= Supplied data =
▬▬▬▬▬▬▬▬▬▬
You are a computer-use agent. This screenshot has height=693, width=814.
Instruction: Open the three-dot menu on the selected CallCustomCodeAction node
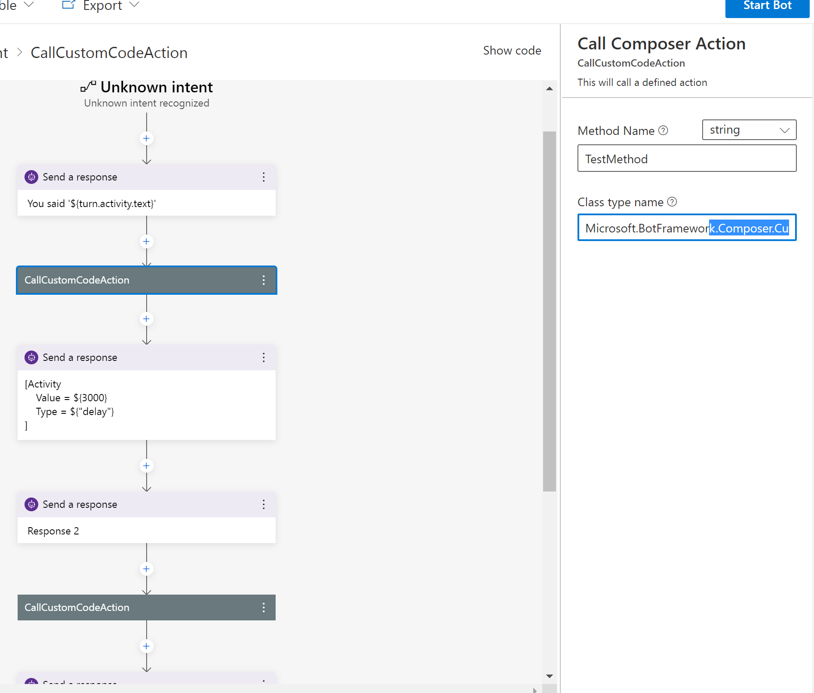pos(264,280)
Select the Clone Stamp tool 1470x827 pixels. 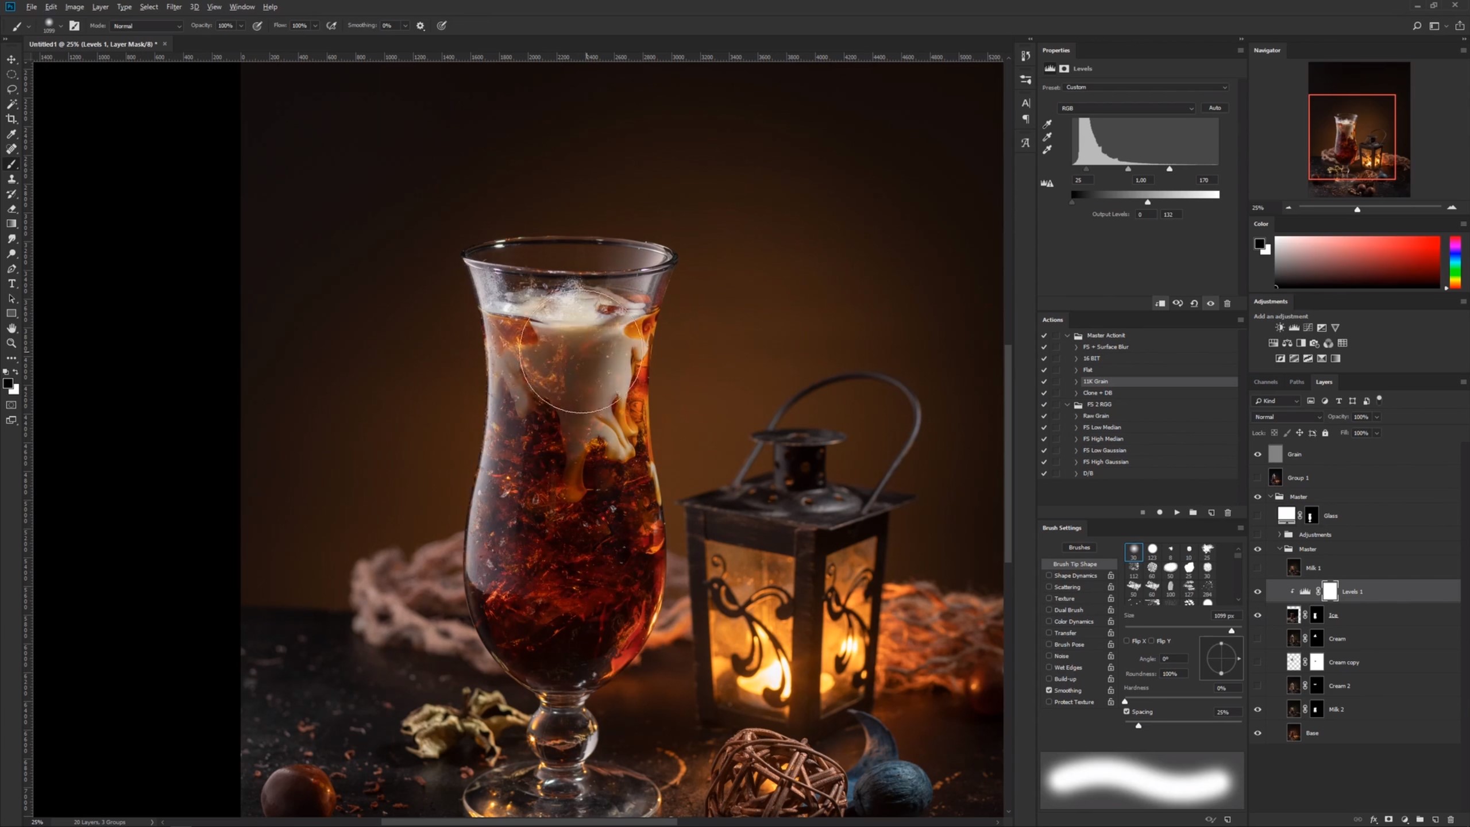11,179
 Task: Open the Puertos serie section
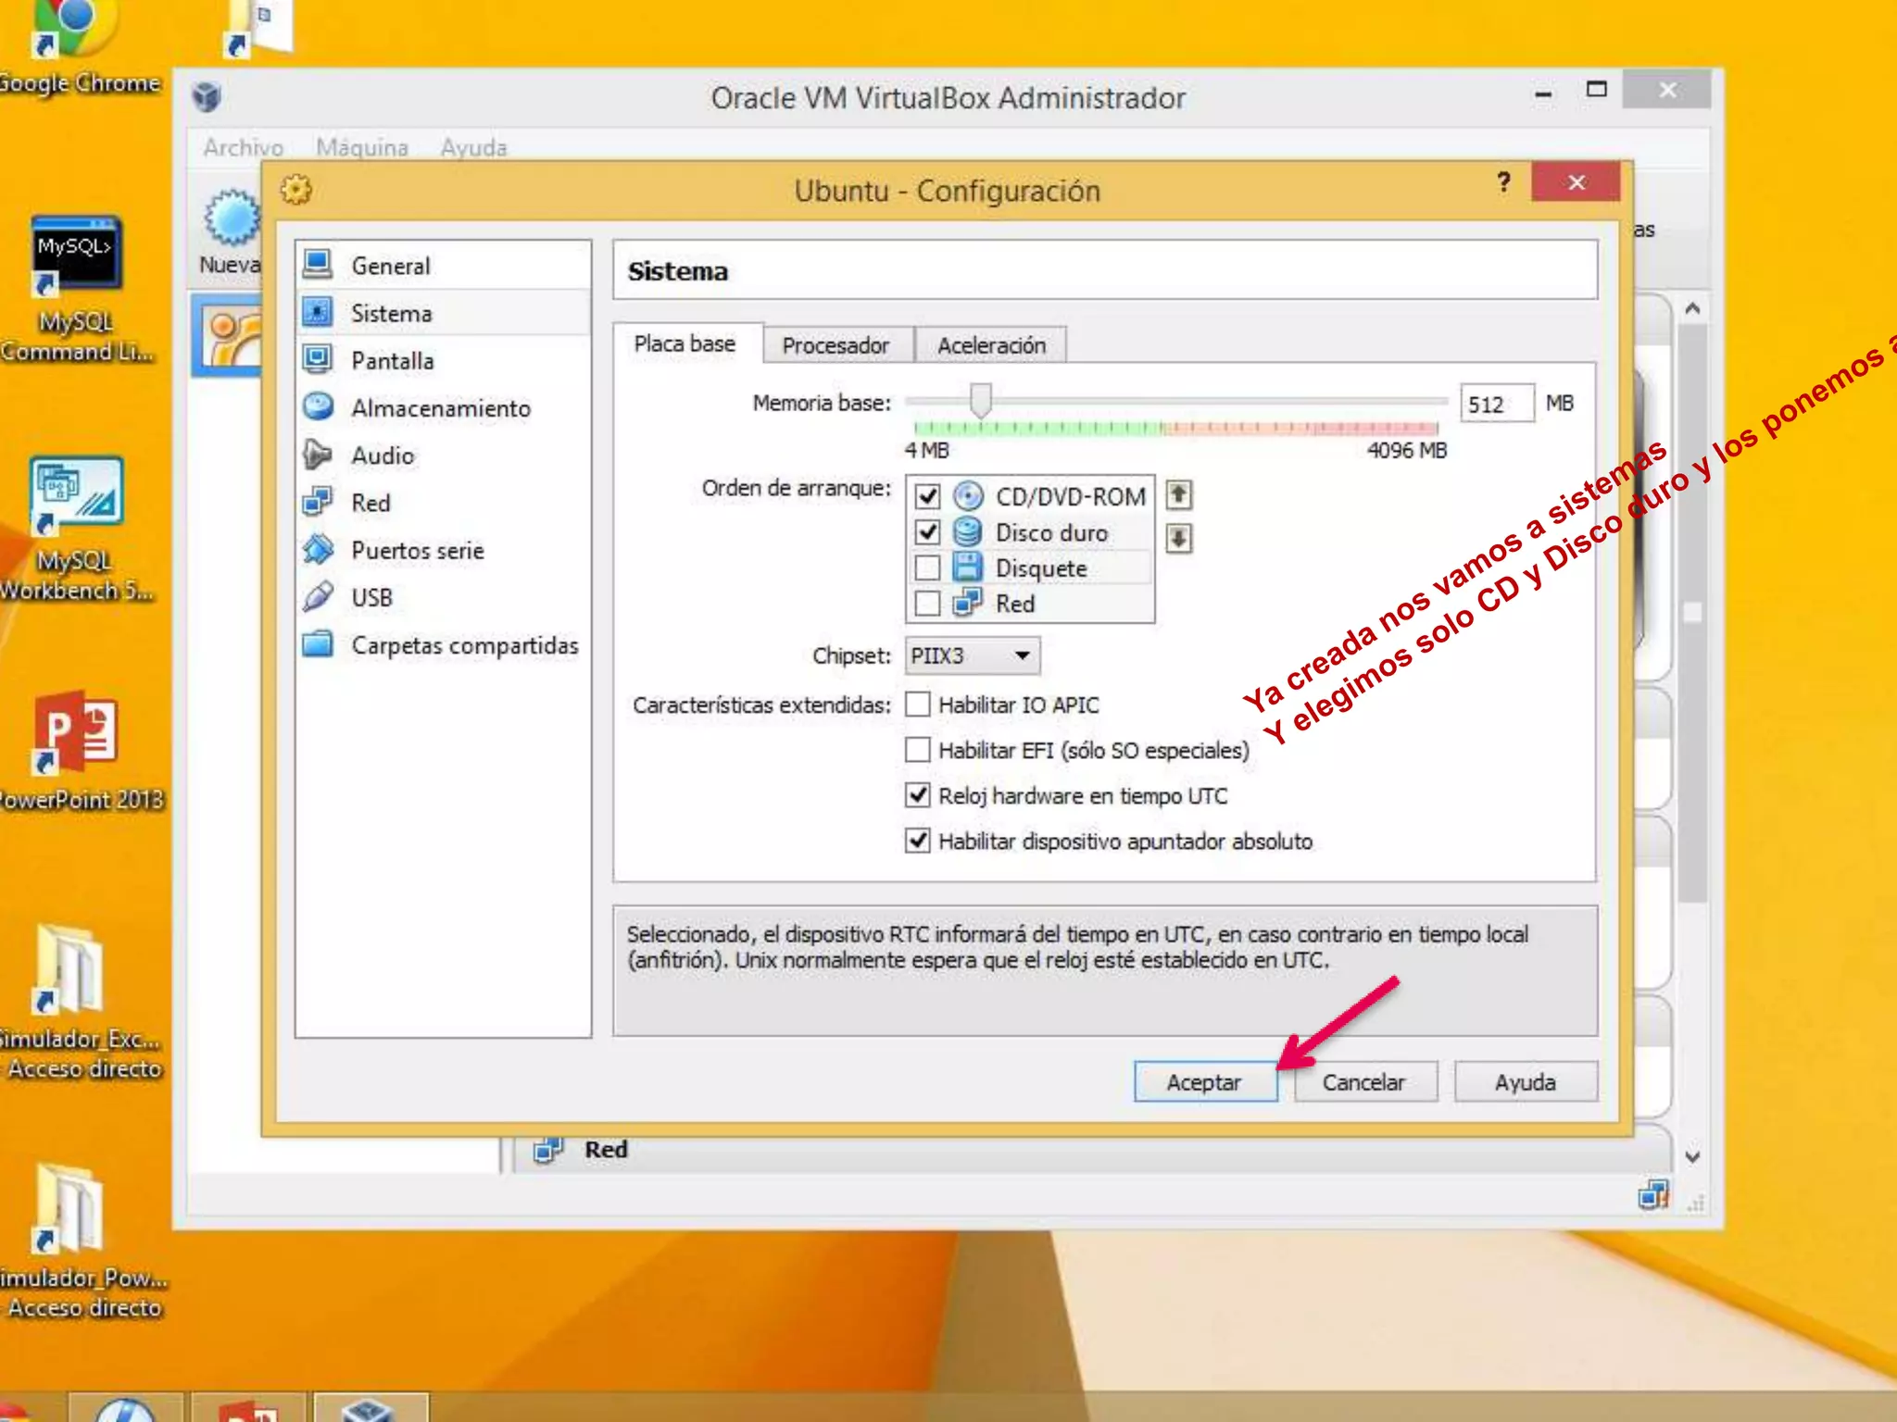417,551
▬▬▬▬▬▬▬▬▬▬
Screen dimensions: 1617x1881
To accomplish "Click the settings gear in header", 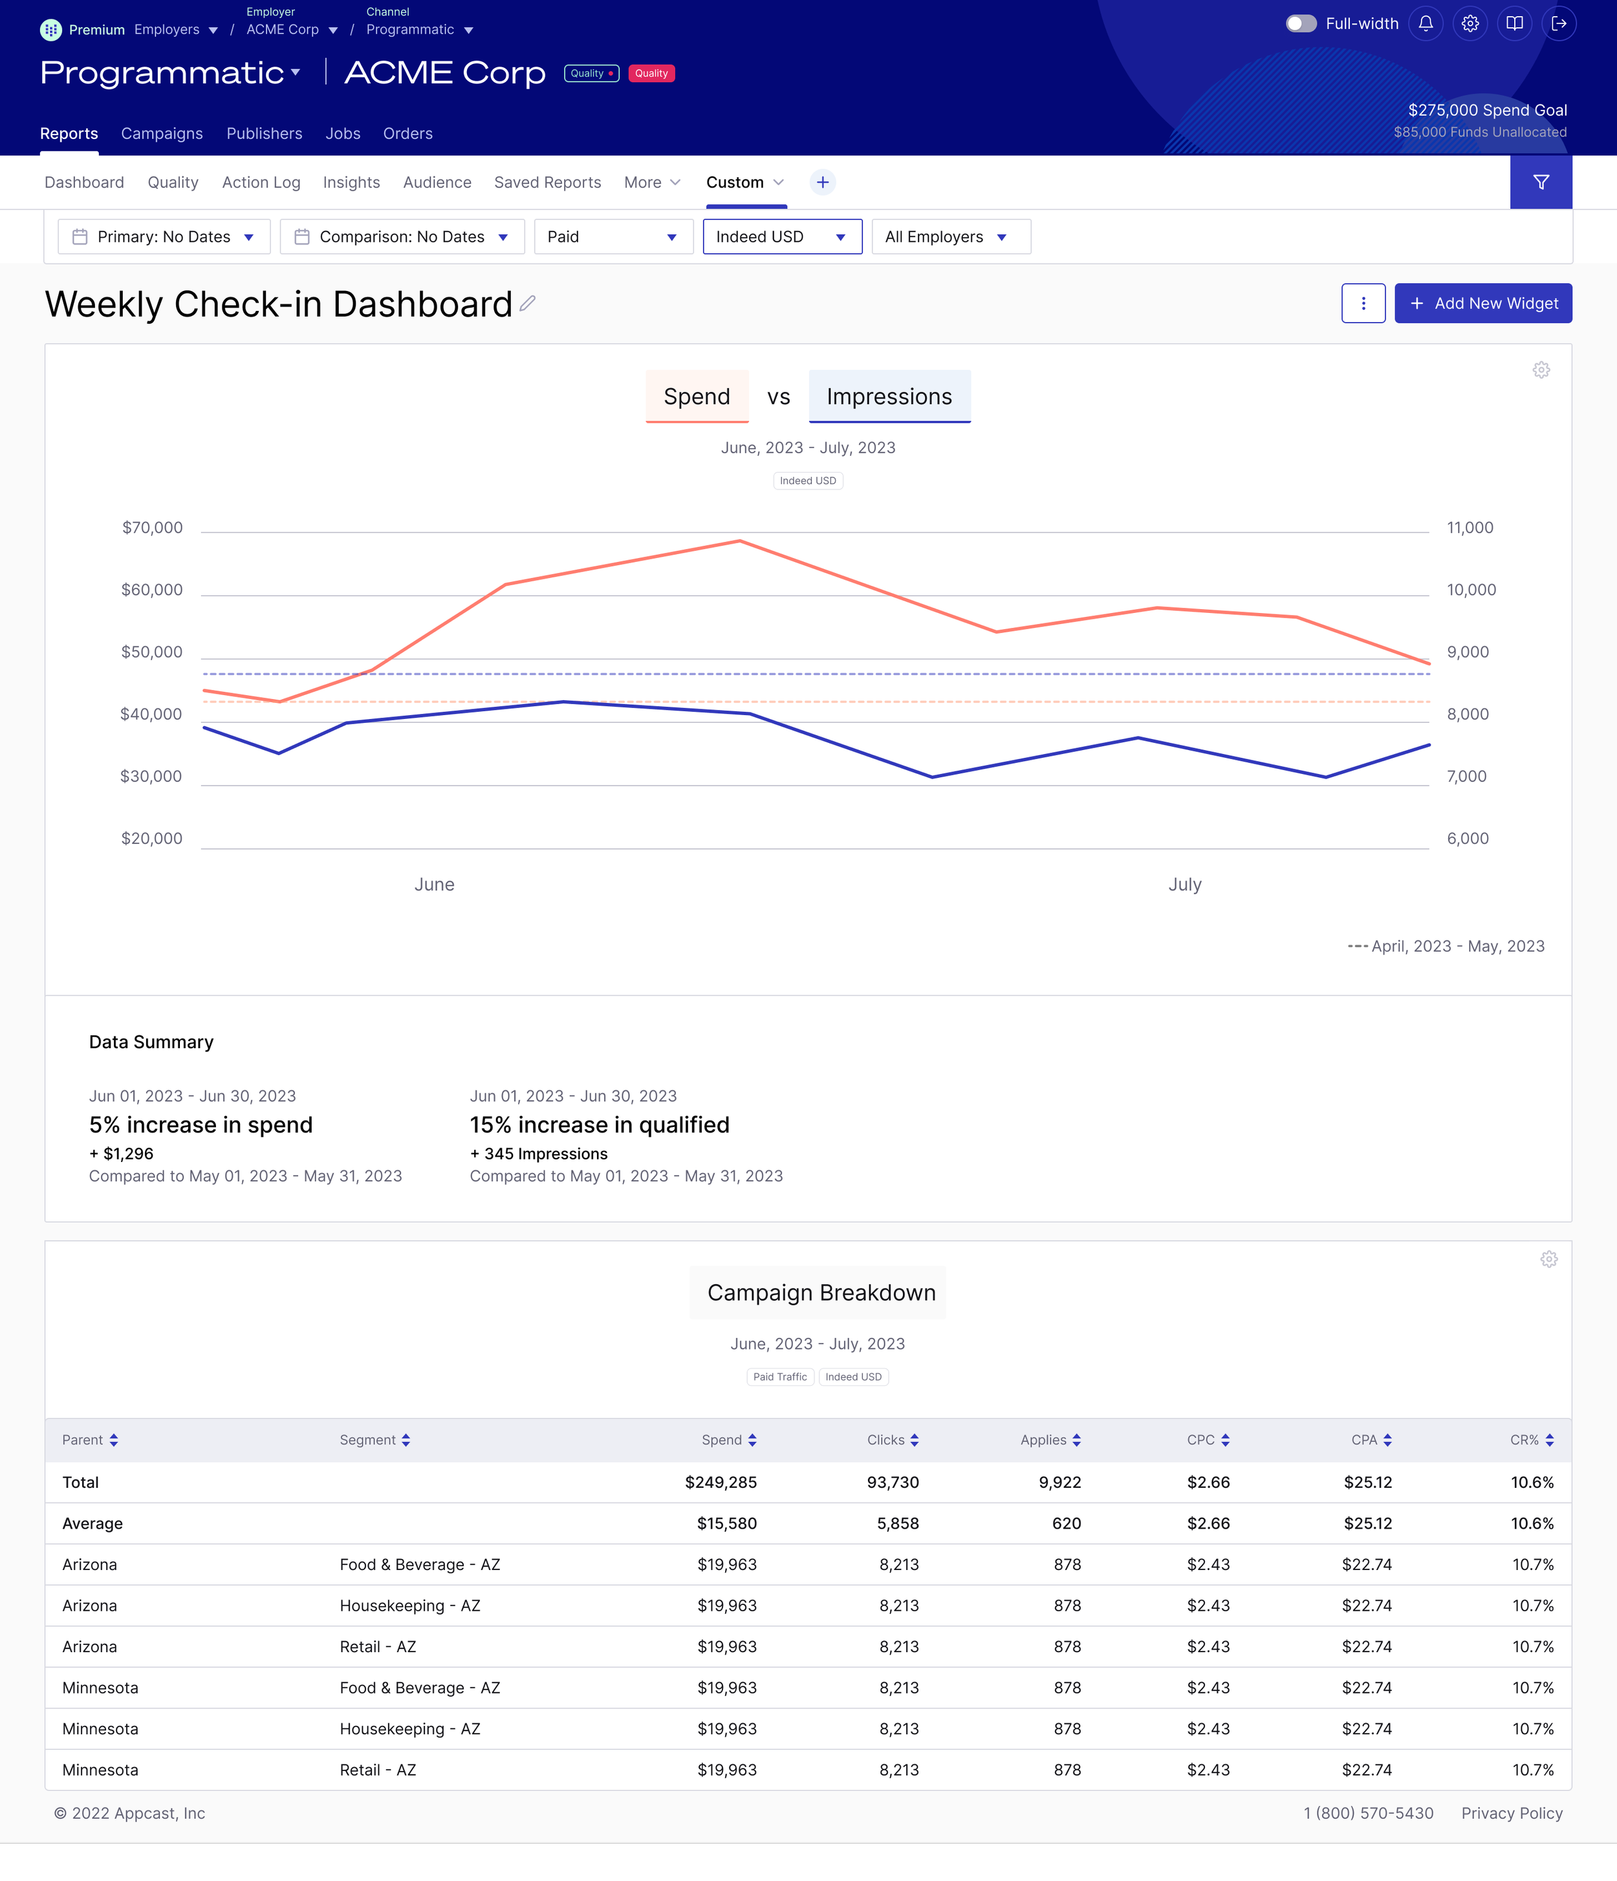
▬▬▬▬▬▬▬▬▬▬
Copy needed, without pictures: the lines of the listing above from the line containing "Screen dimensions: 1617x1881" up to and including the line containing "the settings gear", set down exactly.

= Result below =
Screen dimensions: 1617x1881
To accomplish "Click the settings gear in header", 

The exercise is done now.